- **YOUR GOAL**:
So that nothing is lost, restate each entry exactly as supplied.

- **PROVIDED DATA**:
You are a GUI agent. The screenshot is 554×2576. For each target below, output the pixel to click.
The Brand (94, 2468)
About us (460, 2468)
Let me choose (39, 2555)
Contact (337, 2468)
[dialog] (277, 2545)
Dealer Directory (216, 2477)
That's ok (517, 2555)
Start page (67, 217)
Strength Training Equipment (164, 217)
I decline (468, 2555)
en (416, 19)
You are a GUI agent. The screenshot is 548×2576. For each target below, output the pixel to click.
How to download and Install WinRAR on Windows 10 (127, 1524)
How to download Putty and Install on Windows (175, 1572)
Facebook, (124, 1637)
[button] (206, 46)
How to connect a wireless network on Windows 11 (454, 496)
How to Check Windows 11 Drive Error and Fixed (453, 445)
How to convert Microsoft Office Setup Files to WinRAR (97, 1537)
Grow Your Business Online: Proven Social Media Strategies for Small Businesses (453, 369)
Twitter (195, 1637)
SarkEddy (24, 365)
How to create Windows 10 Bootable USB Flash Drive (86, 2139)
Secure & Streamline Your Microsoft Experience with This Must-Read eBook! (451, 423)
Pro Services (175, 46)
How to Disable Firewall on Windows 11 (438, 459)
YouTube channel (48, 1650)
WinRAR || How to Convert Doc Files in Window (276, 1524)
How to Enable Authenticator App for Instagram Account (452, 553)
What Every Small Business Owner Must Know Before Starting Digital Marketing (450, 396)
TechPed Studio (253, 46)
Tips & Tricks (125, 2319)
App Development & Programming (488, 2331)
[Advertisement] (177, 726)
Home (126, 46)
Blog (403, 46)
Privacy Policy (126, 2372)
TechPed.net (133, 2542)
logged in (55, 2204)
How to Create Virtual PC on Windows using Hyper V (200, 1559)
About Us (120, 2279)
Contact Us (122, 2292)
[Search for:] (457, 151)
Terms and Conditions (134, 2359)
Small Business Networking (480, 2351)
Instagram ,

- **RESPONSE BELOW**:
You are a GUI agent. The screenshot is 554×2576. For each target below, output the pixel to click.
The Brand (94, 2468)
About us (460, 2468)
Let me choose (39, 2555)
Contact (337, 2468)
[dialog] (277, 2545)
Dealer Directory (216, 2477)
That's ok (517, 2555)
Start page (67, 217)
Strength Training Equipment (164, 217)
I decline (468, 2555)
en (416, 19)
You are a GUI agent. The screenshot is 548×2576. For each target below, output the pixel to click.
How to download and Install WinRAR on Windows 10 (127, 1524)
How to download Putty and Install on Windows (175, 1572)
Facebook, (124, 1637)
[button] (206, 46)
How to connect a wireless network on Windows 11 (454, 496)
How to Check Windows 11 Drive Error and Fixed (453, 445)
How to convert Microsoft Office Setup Files to WinRAR (97, 1537)
Grow Your Business Online: Proven Social Media Strategies for Small Businesses (453, 369)
Twitter (195, 1637)
SarkEddy (24, 365)
How to create Windows 10 Bootable USB Flash Drive (86, 2139)
Secure & Streamline Your Microsoft Experience with This Must-Read eBook! (451, 423)
Pro Services (175, 46)
How to Disable Firewall on Windows 11 (438, 459)
YouTube channel (48, 1650)
WinRAR || How to Convert Doc Files in Window (276, 1524)
How to Enable Authenticator App for Instagram Account (452, 553)
What Every Small Business Owner Must Know Before Starting Digital Marketing (450, 396)
TechPed Studio (253, 46)
Tips & Tricks (125, 2319)
App Development & Programming (488, 2331)
[Advertisement] (177, 726)
Home (126, 46)
Blog (403, 46)
Privacy Policy (126, 2372)
TechPed.net (133, 2542)
logged in (55, 2204)
How to Create Virtual PC on Windows using Hyper V (200, 1559)
About Us (120, 2279)
Contact Us (122, 2292)
[Search for:] (457, 151)
Terms and Conditions (134, 2359)
Small Business Networking (480, 2351)
Instagram ,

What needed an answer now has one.